Opener "Pain With An Anchor" echoes this sentiment with a sorrowful ode to the sting of defeat. Grief then turns to righteous anger on "The Crux," "Savage Lands" and "More Than I Could Chew," while the closing trio of disc one — "Skeleton of Splendor," "Teardrinker" and "Pushing The Tides" (also the band's sixth and latest GRAMMY nomination for Best Metal Performance) — move swiftly from moments of melodic mourning to raging bursts of energy.

Elsewhere on disc two, this recognition of emotional heft results in some of the most striking Mastodon tracks ever recorded.

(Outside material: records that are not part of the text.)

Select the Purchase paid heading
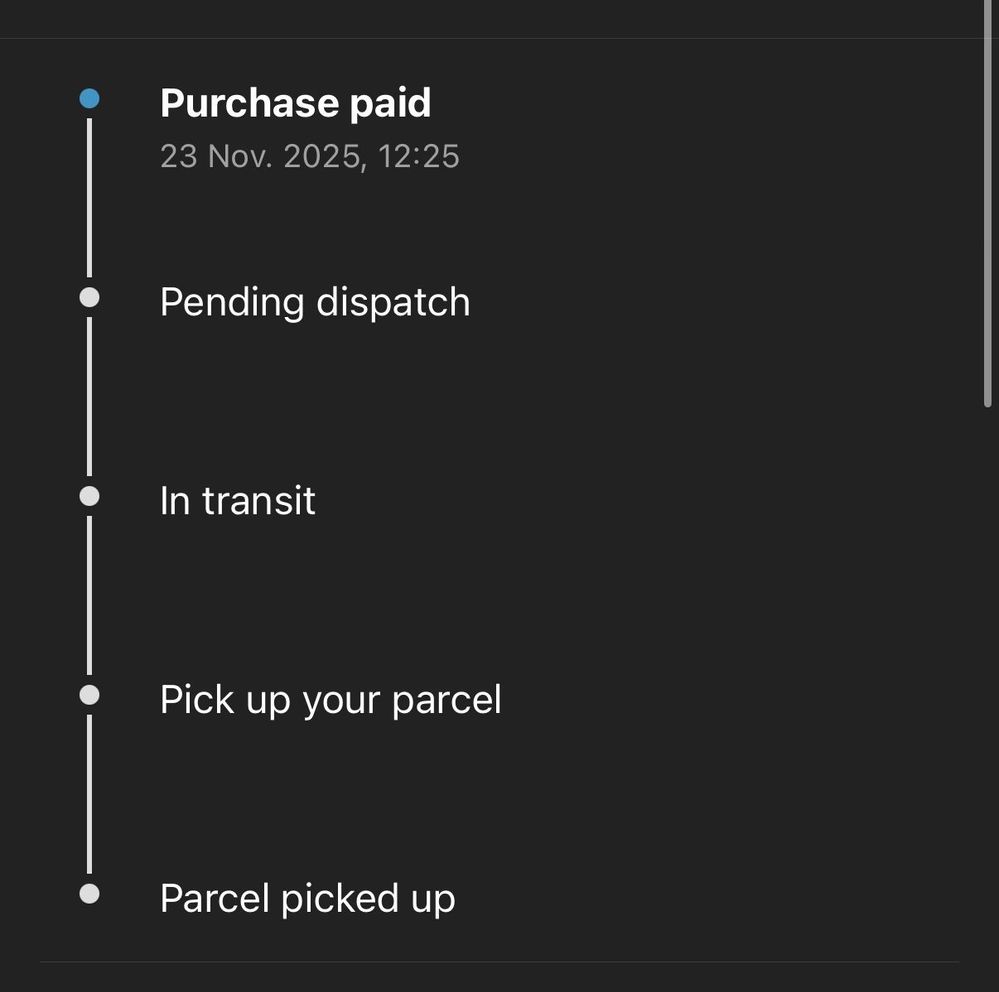The image size is (999, 992). tap(295, 103)
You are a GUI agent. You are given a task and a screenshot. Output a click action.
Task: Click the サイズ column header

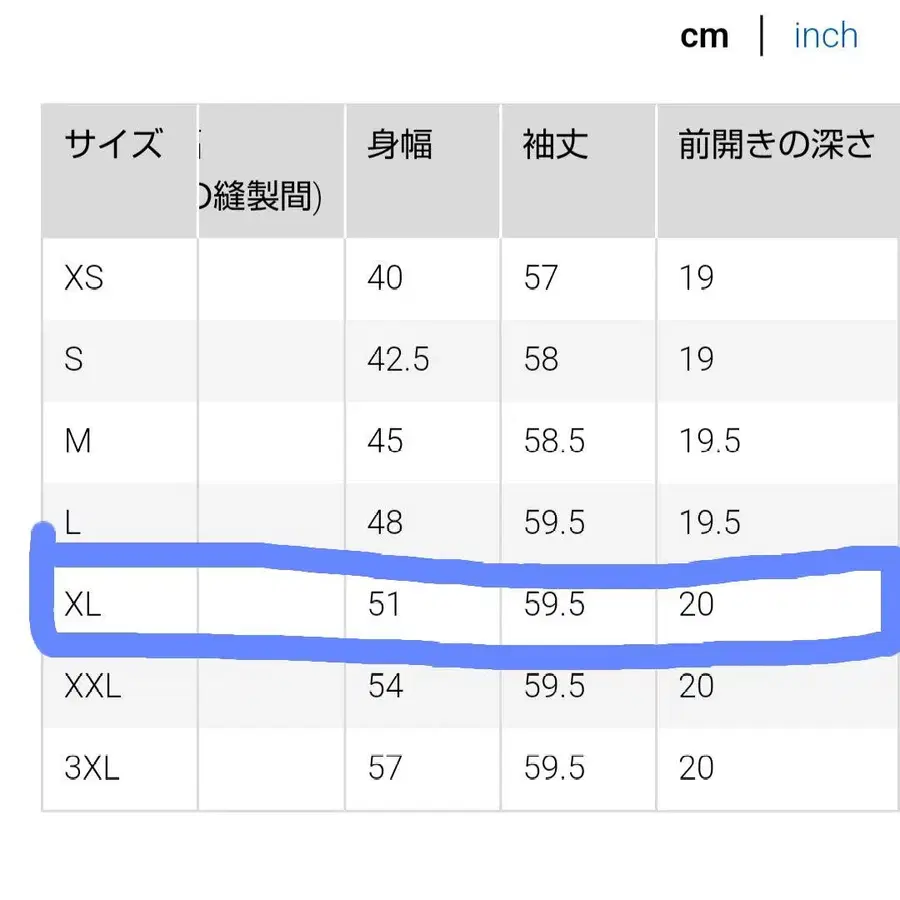click(x=113, y=145)
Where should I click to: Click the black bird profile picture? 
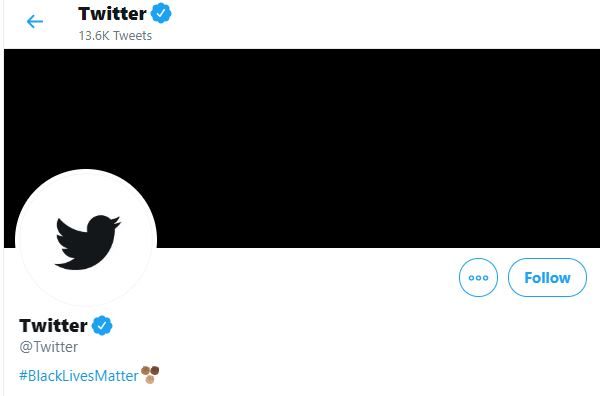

Two Sanders-led cuts, "Dagger" and "Had It All," flirt with the melodramatic, and border on goth-rock balladry with the addition of sarangi and French horns. Epic closer "Gigantium" reaches out for divine inspiration, wrapping Hind's solo work with elegiac strings and violin.

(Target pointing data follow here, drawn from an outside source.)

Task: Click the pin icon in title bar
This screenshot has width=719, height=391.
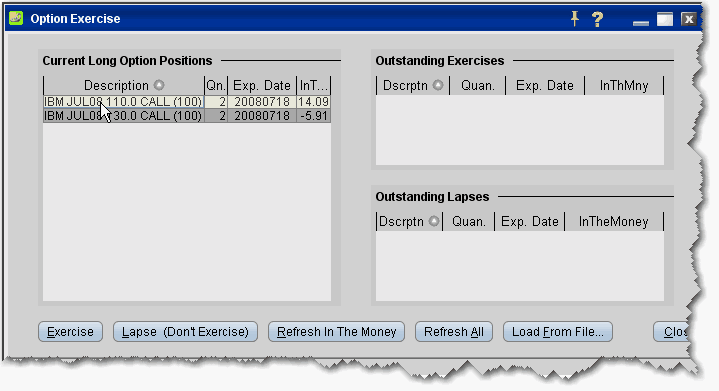Action: coord(575,19)
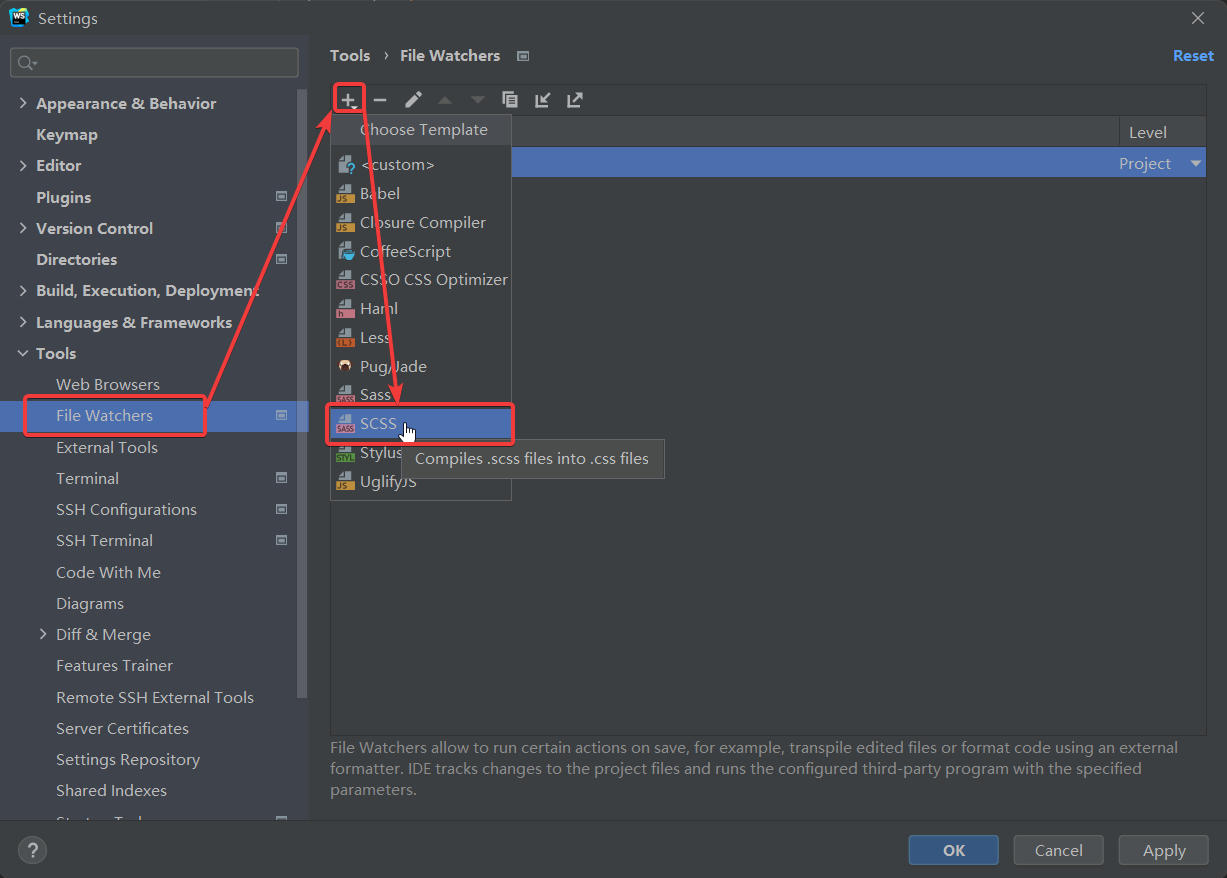Open the File Watchers settings page
Viewport: 1227px width, 878px height.
click(104, 415)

One element common to all Mastodon records is symbology. Forming part of the band's iconic typography and logo, each album features a distinct glyph that denotes the record's overarching theme: sun, fire, water, earth, aether, wood, cycles and time.

As Albert Chessa of The Mastodon Podcast argues, the symbology of Hushed & Grim and its inclusion of the "Zenithal Crescent" glyph helps to conceptualize all of Mastodon's work as a functional meta-narrative:

In symbolic language, the arc-form signifies both beginning (sunrise) and end (sunset), as well as evoking a pair of embracing arms — one that gives, another that takes away… Four figures on each side (past and future), viewed from bird's eye view, gather around a portal (or tomb)  — an Octogram, evoking eternal rest and remembrance (∞)… Zenithal means ‘highest point'  — thus, this glyph honors someone who always brought out the very best of those he loved.

Of course, at the material level, Mastodon are still just four friends, sharing in their creativity and making heavy music together. Yet, what Hushed & Grim proves is that the Atlanta quartet will likely never be content with creative complacency, continuing to have surprises in store for those willing to venture beyond the music.